No - never!!! All I did was cut the piece of material, load the file on a thumbdrive, line the machine up, and hit go ...... about 5 different times with different bits. CNC 101. Scott would have just cut it out with a chainsaw, painted it the original colors, and added a crusades battle scene along the edges.

Nicely done. So many questions, I'm guessin you're using a ball nose bit. What size bit 1/4"? and do you do a 3D rough pass first or just go for it. I've never been very good with poly's. You spray or brush.
Thanks John for all the help you and other give me.
This was done on the small machine. I still wouldn't attempt it on the new one for a while yet.

**Challenge A**
Transcribe the forum excerpt from "No - never!!!" to "a while yet.".
**Challenge B**
According to the forum excerpt, which machine was the piece done on?
The data that come next have no connection to the forum excerpt.

**Data for locating displayed items**

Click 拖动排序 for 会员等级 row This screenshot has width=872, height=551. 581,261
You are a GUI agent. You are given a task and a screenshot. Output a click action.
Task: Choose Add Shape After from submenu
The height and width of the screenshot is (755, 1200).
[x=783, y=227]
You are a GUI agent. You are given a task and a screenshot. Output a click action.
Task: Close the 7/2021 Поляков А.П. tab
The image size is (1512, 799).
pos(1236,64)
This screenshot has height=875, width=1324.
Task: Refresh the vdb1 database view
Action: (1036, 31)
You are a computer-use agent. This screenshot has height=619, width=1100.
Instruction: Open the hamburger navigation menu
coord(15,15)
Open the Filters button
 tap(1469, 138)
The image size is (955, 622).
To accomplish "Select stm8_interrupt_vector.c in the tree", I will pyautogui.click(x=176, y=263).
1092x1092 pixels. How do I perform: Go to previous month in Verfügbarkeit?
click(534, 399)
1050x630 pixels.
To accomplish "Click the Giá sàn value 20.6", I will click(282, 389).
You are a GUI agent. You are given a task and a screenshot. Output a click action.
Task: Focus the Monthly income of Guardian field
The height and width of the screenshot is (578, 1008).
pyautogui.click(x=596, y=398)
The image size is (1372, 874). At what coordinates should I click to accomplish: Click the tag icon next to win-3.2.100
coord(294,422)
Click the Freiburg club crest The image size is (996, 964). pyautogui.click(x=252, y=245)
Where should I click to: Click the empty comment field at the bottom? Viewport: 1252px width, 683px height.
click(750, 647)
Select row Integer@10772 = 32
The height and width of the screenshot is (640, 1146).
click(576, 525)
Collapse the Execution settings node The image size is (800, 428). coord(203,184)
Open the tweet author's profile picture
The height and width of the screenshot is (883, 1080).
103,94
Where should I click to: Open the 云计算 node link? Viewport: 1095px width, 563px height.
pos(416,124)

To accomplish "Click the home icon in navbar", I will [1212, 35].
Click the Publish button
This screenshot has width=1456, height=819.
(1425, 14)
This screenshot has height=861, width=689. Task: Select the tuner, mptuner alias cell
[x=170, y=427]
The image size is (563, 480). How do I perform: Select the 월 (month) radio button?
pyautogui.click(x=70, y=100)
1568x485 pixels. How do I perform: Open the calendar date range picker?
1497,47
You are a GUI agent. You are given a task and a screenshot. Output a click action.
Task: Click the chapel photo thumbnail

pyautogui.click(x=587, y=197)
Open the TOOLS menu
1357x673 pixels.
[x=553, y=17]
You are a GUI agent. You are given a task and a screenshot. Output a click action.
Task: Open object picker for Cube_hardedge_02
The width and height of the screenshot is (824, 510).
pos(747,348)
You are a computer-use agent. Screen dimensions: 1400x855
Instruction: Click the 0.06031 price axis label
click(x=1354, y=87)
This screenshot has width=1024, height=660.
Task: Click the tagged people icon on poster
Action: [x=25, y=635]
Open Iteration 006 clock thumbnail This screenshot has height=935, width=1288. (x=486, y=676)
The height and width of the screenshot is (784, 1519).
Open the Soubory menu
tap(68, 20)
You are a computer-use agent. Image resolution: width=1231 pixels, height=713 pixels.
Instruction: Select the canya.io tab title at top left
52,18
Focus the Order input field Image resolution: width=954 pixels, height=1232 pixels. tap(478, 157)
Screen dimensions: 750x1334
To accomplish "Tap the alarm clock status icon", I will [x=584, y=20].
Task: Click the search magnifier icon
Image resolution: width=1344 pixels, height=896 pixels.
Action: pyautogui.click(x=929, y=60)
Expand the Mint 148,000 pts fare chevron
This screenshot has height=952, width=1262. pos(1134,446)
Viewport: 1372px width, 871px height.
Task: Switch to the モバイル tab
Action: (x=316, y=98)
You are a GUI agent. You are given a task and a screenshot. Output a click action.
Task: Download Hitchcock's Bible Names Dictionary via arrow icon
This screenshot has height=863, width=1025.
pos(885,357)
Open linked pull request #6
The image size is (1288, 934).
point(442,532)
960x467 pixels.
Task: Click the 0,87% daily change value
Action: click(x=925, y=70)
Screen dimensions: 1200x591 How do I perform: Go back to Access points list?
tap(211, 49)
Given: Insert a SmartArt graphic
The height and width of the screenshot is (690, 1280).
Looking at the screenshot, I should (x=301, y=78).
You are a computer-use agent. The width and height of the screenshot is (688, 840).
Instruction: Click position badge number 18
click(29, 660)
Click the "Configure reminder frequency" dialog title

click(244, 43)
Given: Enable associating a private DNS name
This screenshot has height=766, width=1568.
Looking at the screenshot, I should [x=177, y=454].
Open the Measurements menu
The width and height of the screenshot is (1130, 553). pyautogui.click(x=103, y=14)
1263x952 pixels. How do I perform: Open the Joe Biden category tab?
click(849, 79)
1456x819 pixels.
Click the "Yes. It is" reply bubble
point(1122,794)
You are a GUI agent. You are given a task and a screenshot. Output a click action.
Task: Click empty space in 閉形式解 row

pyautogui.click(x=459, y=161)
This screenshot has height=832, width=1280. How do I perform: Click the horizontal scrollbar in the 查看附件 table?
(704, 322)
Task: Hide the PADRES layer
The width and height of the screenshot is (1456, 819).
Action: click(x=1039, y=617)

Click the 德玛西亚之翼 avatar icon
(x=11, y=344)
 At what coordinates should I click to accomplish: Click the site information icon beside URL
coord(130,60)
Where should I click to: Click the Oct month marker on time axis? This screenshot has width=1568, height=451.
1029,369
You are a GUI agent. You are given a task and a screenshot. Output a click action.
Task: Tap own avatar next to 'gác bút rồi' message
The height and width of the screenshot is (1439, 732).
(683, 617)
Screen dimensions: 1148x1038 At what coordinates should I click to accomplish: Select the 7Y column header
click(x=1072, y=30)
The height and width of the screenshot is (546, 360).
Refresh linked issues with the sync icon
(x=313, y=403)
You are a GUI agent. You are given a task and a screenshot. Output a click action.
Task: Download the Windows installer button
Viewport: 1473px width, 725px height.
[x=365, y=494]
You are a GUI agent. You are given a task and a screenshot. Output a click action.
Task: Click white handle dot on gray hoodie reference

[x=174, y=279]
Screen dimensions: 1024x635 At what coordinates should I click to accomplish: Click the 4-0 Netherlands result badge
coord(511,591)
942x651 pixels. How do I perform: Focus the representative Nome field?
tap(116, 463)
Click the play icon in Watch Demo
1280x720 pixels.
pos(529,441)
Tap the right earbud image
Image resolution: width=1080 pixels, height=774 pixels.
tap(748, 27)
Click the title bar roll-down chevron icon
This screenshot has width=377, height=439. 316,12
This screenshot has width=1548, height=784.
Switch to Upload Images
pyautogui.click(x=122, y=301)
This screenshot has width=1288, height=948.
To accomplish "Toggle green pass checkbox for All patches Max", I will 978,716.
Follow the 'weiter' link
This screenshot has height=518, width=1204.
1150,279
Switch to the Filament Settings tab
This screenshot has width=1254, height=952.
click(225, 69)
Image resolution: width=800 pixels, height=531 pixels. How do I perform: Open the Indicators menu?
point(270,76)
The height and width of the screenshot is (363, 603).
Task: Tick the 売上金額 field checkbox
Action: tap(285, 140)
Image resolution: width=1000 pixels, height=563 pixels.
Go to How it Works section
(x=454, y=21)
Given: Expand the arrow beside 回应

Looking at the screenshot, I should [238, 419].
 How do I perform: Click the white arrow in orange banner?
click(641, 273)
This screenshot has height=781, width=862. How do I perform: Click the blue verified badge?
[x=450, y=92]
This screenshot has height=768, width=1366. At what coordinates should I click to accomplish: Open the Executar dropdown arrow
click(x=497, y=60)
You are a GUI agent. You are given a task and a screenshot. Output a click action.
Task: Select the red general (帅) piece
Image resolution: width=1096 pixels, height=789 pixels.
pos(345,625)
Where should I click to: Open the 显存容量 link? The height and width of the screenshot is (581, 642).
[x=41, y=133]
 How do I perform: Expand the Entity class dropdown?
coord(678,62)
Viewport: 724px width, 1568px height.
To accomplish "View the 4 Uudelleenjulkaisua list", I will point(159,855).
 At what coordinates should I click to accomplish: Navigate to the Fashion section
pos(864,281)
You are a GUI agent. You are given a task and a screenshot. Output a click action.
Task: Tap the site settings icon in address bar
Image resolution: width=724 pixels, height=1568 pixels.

**Final answer A**
No - never!!! All I did was cut the piece of material, load the file on a thumbdrive, line the machine up, and hit go ...... about 5 different times with different bits. CNC 101. Scott would have just cut it out with a chainsaw, painted it the original colors, and added a crusades battle scene along the edges.

Nicely done. So many questions, I'm guessin you're using a ball nose bit. What size bit 1/4"? and do you do a 3D rough pass first or just go for it. I've never been very good with poly's. You spray or brush.
Thanks John for all the help you and other give me.
This was done on the small machine. I still wouldn't attempt it on the new one for a while yet.

**Final answer B**
It was done on the small machine.